No sé por qué se insinuó en mi mente la idea de que este cauce de la calle que cada tiro ensanchaba, ese foso, esa hondura que cada bala hacía más insalvable, era como una advertencia, como una prefiguración de acontecimientos por venir. En aquel instante ocurrió algo raro en el hotel. Las músicas, las risas, se quebraron a un tiempo. Sonaron gritos, llantos, llamadas, en todo el edificio. Se apagaron luces, se encendieron otras. Había como una sorda conmoción allí dentro; un pánico sin fuga. Y de nuevo se abrió la fusilería en la bocacalle más cercana.

Pero esta vez vi aparecer varias patrullas de infantería, con armas largas y ametralladoras. Los soldados empezaron a progresar lentamente, tras de las columnas de los soportales, alcanzando el lugar en donde estaba la tienda. Los francotiradores habían abandonado el tejado y las tropas regulares cubrían ahora el tramo de calle que me tocaba atravesar.

Haciéndome acompañar por un sargento llegué por fin al hotel. Cuando abrieron la reja y entré en el hall me detuve estupefacto: sobre una gran mesa de nogal transformada en túmulo, yacía el Kappelmeister, con un crucifijo entre las solapas de su frac.

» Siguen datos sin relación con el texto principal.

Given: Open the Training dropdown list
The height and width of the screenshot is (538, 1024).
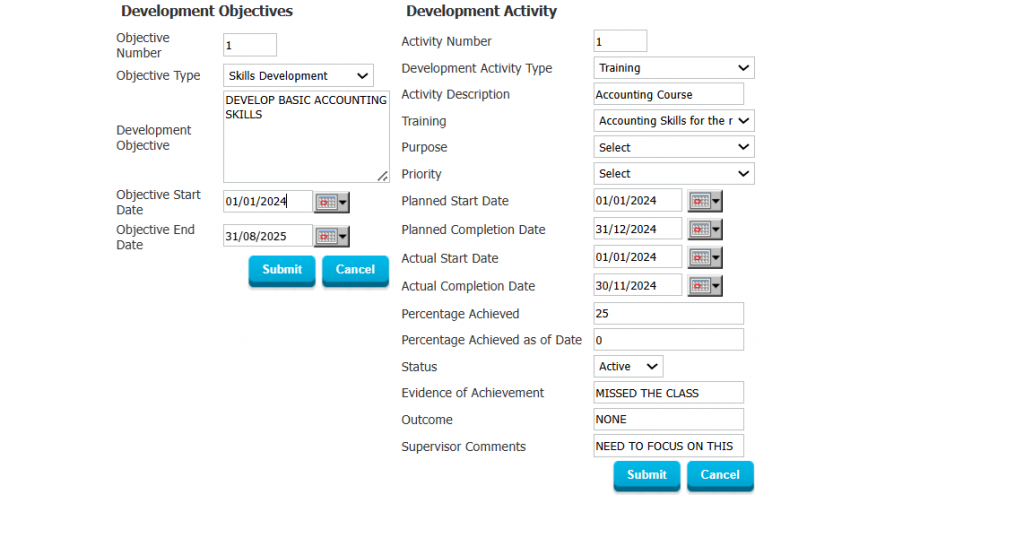Looking at the screenshot, I should 674,121.
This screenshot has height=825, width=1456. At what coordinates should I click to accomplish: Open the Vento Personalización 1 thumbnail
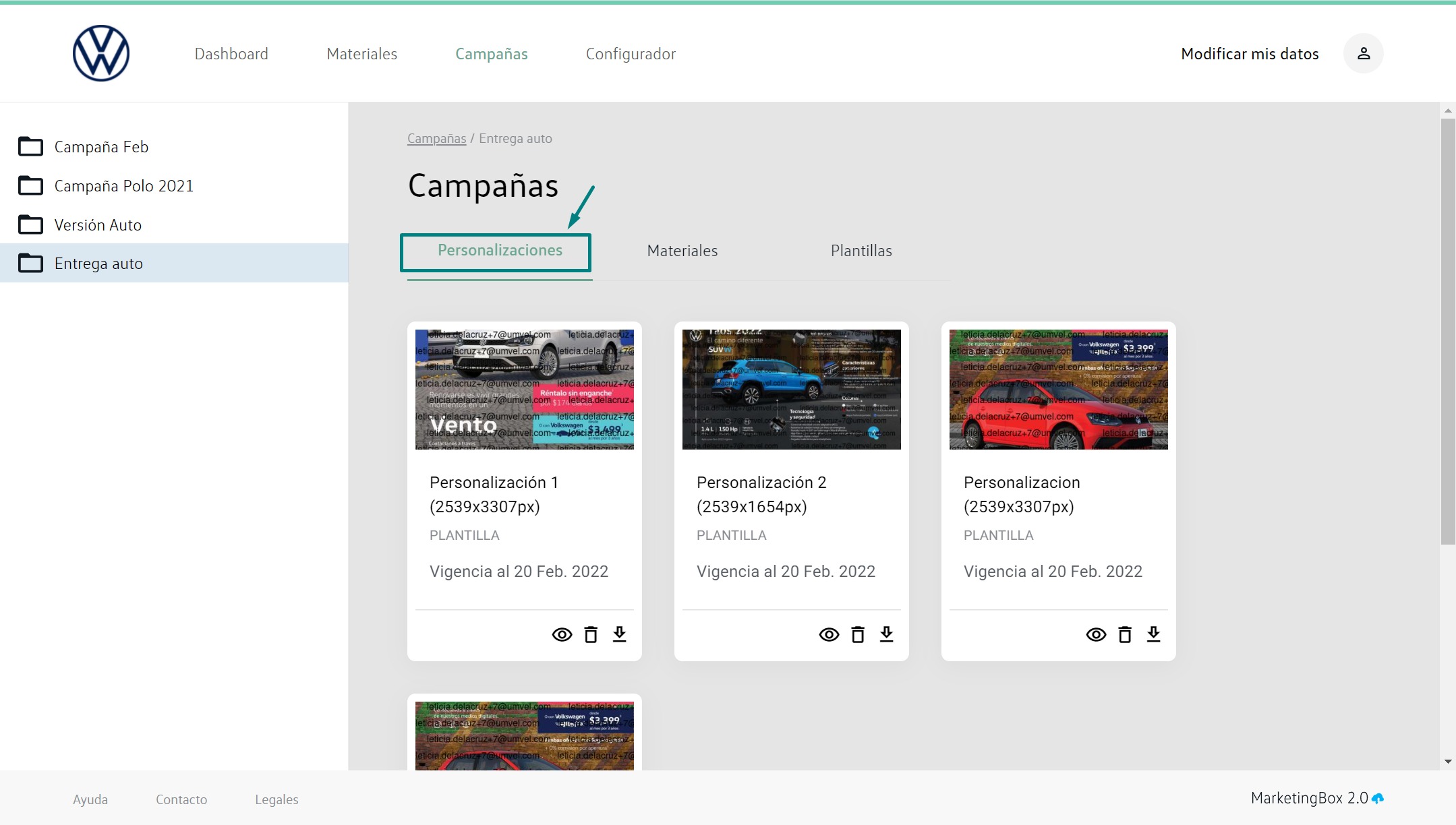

Cuatro candelabros de plata, con adornos de pámpanos, sostenían -a falta de otros más apropiados- las velas encendidas: el maestro había sido derribado por una bala fría, recibida en la sien, al acercarse imprudentemente a la ventana de su cuarto.

Miré las caras que lo rodeaban: caras sin rasurar, sucias, estiradas por una borrachera que había pasmado la muerte. Los insectos seguían entrando por los caños y los cuerpos olían a sudor agrio. En el edificio entero reinaba un hedor de letrinas. Flacas, macilentas, las bailarinas parecían espectros. Dos de ellas, vestidas aún con los tules y mallas de un adagio bailado poco antes, se hundieron sollozando en las sombras de la gran escalera de mármol. Las moscas, ahora, estaban en todas partes, zumbando en las luces, corriendo por las paredes, volando a las cabelleras de las mujeres. Afuera, la carroña crecía.